Un travailleur sur quatre désormais considéré comme handicapé – ONS

Un travailleur sur quatre désormais considéré comme handicapé – ONS

Près d’une personne sur quatre en âge de travailler est considérée comme handicapée, selon les dernières données.

Les chiffres de l'Office des statistiques nationales révèlent également que le nombre de personnes signalant un problème de santé de longue durée et le nombre de personnes considérées comme handicapées a continué d'augmenter.

L'augmentation de la prévalence du handicap est associée à une augmentation du nombre de personnes signalant des problèmes de santé mentale et « d'autres problèmes de santé ou handicaps », concluent les données intitulées L'emploi des personnes handicapées 2024.

Plus positivement, près d'une personne sur trois classée comme handicapée une année ne l'est plus l'année suivante, ajoute l'ONS.

L'écart d'emploi des personnes handicapées reste plus important pour : les hommes, les personnes âgées (de 50 à 64 ans), les personnes sans qualification, les personnes vivant dans un logement social, les personnes vivant hors couple, les personnes vivant en Irlande du Nord, dans le nord de l'Angleterre, en Écosse et Pays de Galles et les personnes appartenant au groupe ethnique « blanc », a indiqué l'ONS.

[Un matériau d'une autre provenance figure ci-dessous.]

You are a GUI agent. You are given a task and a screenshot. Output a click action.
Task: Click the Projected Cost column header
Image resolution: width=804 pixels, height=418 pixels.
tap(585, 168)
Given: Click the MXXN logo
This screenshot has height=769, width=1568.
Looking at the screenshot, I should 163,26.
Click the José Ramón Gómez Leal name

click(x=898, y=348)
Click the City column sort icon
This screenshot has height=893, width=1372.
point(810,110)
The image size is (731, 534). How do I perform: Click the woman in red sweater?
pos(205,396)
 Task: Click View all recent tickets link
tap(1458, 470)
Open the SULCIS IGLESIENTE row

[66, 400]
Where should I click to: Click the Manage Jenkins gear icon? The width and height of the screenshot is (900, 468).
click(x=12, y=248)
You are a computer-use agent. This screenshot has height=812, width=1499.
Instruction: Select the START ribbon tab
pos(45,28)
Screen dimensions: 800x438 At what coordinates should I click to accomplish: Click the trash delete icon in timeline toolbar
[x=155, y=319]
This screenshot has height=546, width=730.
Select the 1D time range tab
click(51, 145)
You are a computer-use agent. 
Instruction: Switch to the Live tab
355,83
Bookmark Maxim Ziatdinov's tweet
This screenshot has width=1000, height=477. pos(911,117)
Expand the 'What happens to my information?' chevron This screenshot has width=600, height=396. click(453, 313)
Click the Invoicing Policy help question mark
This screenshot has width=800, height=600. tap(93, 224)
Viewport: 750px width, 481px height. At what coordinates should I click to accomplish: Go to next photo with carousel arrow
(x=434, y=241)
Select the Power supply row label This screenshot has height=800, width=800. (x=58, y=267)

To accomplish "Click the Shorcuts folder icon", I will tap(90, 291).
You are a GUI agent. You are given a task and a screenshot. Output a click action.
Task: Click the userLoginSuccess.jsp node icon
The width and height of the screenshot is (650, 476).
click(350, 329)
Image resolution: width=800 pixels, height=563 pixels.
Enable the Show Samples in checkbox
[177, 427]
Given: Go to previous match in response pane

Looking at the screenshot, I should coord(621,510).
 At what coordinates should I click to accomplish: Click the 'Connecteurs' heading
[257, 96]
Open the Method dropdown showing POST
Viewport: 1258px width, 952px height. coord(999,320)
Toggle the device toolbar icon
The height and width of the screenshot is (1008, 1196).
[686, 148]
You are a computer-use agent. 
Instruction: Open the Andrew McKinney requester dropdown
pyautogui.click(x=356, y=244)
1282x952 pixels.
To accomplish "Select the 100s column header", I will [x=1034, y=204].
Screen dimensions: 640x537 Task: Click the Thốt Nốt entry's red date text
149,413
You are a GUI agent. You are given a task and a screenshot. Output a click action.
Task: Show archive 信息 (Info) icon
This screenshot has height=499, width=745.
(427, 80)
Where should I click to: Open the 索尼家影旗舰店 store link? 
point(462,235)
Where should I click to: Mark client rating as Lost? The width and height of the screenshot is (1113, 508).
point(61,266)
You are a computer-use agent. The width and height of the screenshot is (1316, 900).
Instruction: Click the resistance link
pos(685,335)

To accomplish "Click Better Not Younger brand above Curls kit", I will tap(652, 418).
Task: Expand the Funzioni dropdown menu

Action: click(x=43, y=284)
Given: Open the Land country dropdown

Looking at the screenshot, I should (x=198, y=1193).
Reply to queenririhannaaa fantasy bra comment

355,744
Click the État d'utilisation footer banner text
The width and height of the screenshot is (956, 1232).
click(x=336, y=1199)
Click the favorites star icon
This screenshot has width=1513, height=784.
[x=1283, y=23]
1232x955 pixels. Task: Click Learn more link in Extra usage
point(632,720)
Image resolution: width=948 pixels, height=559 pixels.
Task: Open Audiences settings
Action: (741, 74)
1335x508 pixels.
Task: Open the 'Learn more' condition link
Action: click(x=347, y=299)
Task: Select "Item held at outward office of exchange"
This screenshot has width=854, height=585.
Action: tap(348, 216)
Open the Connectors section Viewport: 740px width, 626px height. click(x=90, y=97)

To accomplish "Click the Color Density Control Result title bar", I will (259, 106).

Le taux d'emploi des personnes handicapées est plus faible pour les personnes handicapées souffrant d'un problème de santé mentale et de cinq problèmes de santé ou plus, ajoute-t-il.

De plus, les personnes handicapées étaient plus susceptibles que les personnes non handicapées de travailler dans les secteurs de la santé, du commerce de détail et de l'éducation ; dans des professions moins qualifiées; être travailleur indépendant; et de travailler à temps partiel (et donc de travailler moins d'heures), a-t-il constaté.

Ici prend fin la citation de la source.